REQUIRED WORK:
The entries that follow must be given again exactly, with no pictures kept.

[Screenshot grounding data]
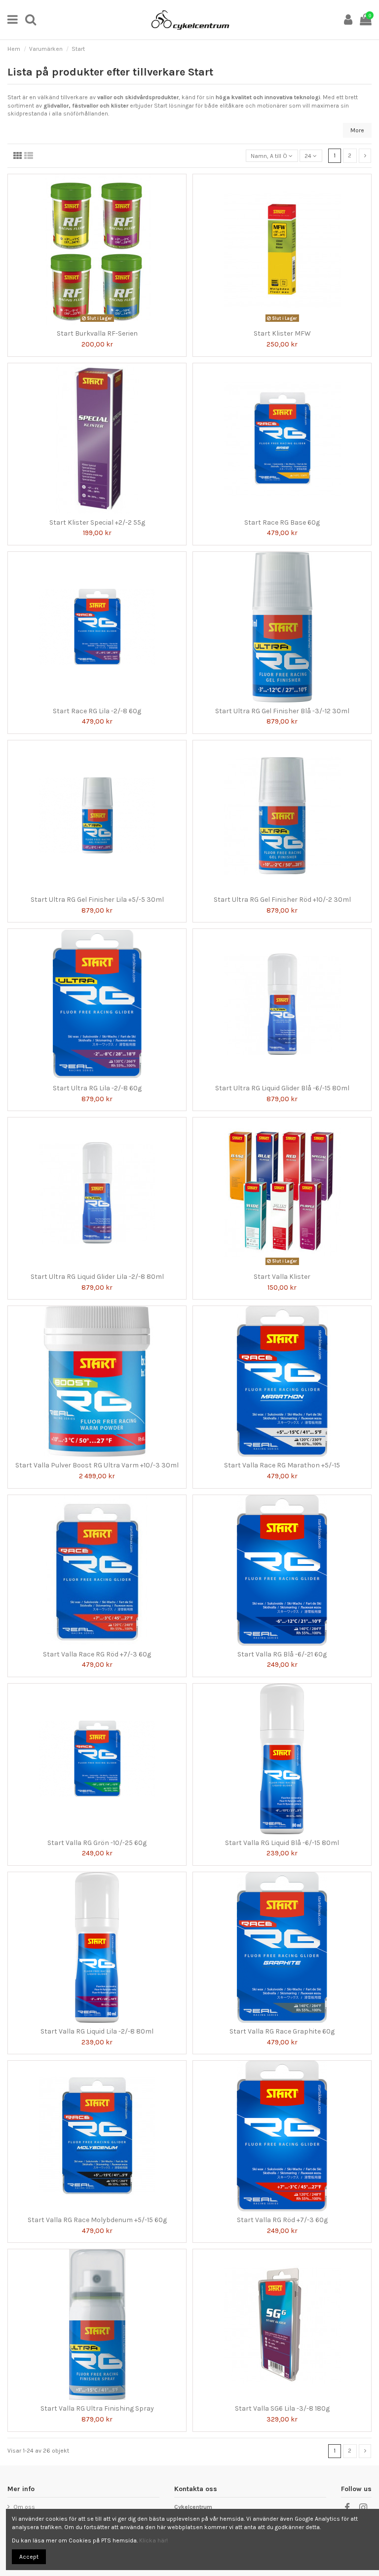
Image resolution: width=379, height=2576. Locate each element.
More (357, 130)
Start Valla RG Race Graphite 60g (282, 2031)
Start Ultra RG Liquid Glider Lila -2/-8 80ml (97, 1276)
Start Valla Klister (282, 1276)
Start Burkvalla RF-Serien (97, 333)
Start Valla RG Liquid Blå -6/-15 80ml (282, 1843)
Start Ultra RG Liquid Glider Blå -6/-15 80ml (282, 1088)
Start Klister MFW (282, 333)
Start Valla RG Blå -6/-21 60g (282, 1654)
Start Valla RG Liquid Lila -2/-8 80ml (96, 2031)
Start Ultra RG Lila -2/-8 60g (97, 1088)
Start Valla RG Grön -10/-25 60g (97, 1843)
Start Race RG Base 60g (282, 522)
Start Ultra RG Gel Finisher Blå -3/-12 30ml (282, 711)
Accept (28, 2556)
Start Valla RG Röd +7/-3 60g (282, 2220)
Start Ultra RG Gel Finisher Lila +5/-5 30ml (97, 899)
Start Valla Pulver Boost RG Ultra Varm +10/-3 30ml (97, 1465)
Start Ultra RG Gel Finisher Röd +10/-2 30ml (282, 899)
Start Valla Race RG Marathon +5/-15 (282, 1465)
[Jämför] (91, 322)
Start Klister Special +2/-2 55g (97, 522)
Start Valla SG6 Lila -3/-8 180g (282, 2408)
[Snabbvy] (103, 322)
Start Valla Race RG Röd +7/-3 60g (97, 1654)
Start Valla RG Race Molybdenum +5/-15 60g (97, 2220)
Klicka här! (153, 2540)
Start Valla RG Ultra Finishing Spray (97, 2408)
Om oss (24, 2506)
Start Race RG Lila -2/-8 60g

TASK ANSWER:
Image resolution: width=379, height=2576. Locate each element.
More (357, 130)
Start Valla RG Race Graphite 60g (282, 2031)
Start Ultra RG Liquid Glider Lila -2/-8 80ml (97, 1276)
Start Valla Klister (282, 1276)
Start Burkvalla RF-Serien (97, 333)
Start Valla RG Liquid Blå -6/-15 80ml (282, 1843)
Start Ultra RG Liquid Glider Blå -6/-15 80ml (282, 1088)
Start Klister MFW (282, 333)
Start Valla RG Blå -6/-21 60g (282, 1654)
Start Valla RG Liquid Lila -2/-8 80ml (96, 2031)
Start Ultra RG Lila -2/-8 60g (97, 1088)
Start Valla RG Grön -10/-25 60g (97, 1843)
Start Race RG Base 60g (282, 522)
Start Ultra RG Gel Finisher Blå -3/-12 30ml (282, 711)
Accept (28, 2556)
Start Valla RG Röd +7/-3 60g (282, 2220)
Start Ultra RG Gel Finisher Lila +5/-5 30ml (97, 899)
Start Valla Pulver Boost RG Ultra Varm +10/-3 30ml (97, 1465)
Start Ultra RG Gel Finisher Röd +10/-2 30ml (282, 899)
Start Valla Race RG Marathon +5/-15 (282, 1465)
[Jämför] (91, 322)
Start Klister Special +2/-2 55g (97, 522)
Start Valla SG6 Lila -3/-8 180g (282, 2408)
[Snabbvy] (103, 322)
Start Valla Race RG Röd +7/-3 60g (97, 1654)
Start Valla RG Race Molybdenum +5/-15 60g (97, 2220)
Klicka här! (153, 2540)
Start Valla RG Ultra Finishing Spray (97, 2408)
Om oss (24, 2506)
Start Race RG Lila -2/-8 60g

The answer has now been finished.